What doesn’t add up in Musk’s description of the smartphone of the future
The ambition to create such smartphones is, for the moment, hindered by current technological and cultural limitations: replacing such a deeply entrenched device as the smartphone, supported by an enormously influential industry, is inherently very complex – although it must be noted that the adoption of a new technology does not necessarily imply the disappearance of previous ones. But on the Joe Rogan Experience, the CEO of Tesla also suggested that the current ecosystem made up of thousands of apps could be replaced by a few large applications capable of offering – in a single environment – most of the functions and services that users need. In fact, this is not the first time Musk has addressed the issue: in the past, shortly before acquiring Twitter and later turning it into X, he said the social network should become an “everything app”, meaning an application through which users can perform many different actions – from sharing photos and videos, to making online and in-store payments, to ordering food delivery or calling a taxi, among many others. The topic has long been discussed in the Western tech sector, especially in the circles of Silicon Valley: the main reference point is highly successful platforms in Asia, such as WeChat – which indeed provides a wide range of services simultaneously, including initiating divorce procedures or applying for a mortgage.

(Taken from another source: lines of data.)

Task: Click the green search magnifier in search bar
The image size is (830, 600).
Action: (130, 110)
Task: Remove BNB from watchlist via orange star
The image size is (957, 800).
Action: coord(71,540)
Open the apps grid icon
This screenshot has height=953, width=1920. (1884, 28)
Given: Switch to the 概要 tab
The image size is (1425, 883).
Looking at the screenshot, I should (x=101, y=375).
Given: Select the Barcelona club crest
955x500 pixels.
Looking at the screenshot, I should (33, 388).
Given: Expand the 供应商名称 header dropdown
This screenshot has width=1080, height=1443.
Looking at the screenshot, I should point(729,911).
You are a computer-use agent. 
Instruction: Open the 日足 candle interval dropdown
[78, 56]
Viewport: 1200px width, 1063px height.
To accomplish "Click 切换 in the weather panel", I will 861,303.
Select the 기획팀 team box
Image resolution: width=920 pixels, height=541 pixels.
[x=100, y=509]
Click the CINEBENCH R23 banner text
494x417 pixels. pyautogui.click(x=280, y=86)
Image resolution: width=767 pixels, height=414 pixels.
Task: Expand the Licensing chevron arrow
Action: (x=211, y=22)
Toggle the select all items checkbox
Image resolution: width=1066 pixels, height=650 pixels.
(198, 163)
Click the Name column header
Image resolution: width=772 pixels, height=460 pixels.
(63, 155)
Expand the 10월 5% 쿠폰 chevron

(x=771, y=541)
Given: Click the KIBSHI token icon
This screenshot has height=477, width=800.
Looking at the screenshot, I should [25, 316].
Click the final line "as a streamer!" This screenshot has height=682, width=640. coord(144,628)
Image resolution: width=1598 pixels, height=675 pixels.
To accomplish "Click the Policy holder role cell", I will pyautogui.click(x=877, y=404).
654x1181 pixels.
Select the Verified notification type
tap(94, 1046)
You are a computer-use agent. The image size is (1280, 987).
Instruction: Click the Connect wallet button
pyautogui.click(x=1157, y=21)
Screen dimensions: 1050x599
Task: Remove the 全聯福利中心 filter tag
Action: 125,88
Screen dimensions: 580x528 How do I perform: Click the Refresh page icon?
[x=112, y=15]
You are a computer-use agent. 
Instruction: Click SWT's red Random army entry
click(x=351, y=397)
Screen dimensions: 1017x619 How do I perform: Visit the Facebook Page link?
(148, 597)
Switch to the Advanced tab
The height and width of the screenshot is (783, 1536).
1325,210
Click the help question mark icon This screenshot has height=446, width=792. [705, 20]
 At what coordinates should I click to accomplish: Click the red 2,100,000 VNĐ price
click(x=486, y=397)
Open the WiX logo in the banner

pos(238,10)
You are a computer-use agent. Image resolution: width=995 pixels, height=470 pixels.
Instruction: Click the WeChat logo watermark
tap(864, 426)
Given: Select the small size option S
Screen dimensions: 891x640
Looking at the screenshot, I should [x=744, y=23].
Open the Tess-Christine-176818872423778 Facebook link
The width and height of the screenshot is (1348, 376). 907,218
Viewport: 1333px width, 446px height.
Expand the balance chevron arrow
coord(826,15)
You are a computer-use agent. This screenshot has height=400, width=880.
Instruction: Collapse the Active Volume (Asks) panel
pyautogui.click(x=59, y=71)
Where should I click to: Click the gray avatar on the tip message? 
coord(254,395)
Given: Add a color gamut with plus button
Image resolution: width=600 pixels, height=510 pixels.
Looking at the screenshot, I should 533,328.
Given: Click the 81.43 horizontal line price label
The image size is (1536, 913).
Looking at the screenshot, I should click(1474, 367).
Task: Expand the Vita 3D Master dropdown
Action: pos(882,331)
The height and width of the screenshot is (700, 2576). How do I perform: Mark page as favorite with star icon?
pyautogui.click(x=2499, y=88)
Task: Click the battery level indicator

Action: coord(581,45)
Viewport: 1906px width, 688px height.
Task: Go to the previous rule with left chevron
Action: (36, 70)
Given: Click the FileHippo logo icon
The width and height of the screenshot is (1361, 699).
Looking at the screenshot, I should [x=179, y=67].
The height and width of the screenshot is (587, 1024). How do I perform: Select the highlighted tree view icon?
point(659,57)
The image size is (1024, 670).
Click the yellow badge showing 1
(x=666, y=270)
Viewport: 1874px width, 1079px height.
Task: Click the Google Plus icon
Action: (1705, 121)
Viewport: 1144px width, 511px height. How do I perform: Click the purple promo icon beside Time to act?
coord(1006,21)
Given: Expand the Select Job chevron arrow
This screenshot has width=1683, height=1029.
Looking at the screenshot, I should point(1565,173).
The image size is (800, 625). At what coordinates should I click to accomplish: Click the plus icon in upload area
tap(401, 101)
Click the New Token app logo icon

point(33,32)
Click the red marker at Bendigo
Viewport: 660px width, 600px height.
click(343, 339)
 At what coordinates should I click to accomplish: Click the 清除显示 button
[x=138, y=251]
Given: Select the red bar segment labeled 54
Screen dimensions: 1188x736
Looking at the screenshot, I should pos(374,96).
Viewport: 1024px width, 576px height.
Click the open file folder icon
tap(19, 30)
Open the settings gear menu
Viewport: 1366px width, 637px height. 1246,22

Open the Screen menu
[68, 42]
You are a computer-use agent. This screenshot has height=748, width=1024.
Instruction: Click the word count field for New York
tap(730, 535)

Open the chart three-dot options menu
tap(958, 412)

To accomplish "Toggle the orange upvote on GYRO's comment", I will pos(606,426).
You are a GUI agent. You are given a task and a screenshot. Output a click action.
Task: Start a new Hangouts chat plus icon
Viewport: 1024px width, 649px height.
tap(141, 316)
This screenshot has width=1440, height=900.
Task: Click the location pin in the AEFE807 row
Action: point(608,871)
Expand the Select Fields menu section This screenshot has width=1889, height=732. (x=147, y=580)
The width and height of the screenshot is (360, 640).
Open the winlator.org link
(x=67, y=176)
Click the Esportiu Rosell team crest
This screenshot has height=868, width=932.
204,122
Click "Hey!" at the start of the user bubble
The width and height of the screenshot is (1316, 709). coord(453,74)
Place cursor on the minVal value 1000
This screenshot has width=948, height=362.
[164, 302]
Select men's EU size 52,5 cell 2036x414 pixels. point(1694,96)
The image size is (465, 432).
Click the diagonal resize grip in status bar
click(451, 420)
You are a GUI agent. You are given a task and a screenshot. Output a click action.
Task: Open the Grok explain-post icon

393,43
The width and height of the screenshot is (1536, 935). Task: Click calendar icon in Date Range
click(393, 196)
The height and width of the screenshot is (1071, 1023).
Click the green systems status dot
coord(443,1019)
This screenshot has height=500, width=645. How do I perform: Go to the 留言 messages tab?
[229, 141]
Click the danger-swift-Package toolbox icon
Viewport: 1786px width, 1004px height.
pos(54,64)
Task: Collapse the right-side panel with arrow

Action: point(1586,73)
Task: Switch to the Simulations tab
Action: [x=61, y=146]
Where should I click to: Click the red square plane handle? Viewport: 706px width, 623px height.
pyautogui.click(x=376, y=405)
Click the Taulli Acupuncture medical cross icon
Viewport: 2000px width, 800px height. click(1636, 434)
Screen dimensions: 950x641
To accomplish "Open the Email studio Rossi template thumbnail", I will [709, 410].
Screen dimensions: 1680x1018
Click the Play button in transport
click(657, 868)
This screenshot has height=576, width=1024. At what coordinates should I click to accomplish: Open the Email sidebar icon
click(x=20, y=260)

The Tesla Phone is not a real product. Elon Musk mentioned in an interview on The Joe Rogan Experience that Tesla could create a smartphone with its experience building Linux-based software for cars. It’s not in development, and there’s no evidence right now that it’s being…
— Brent Allen (@ProgramMaker) September 7, 2025
Even though it is not unlikely that in the coming years the consolidation of services will gain more traction, the gap between the most commonly used applications in the West and the Asian everything apps will not be easy to bridge, and there is no guarantee that such a model can work everywhere, partly due to social and cultural differences among continents. In short, just like the smartphones constantly connected to external servers, the spread of super-apps could also be more complicated than expected. It is no coincidence, after all, that this model took hold specifically in Asia, where the arrival of the Internet was late but explosive, rapidly and radically transforming numerous developing sectors, with significant repercussions on society.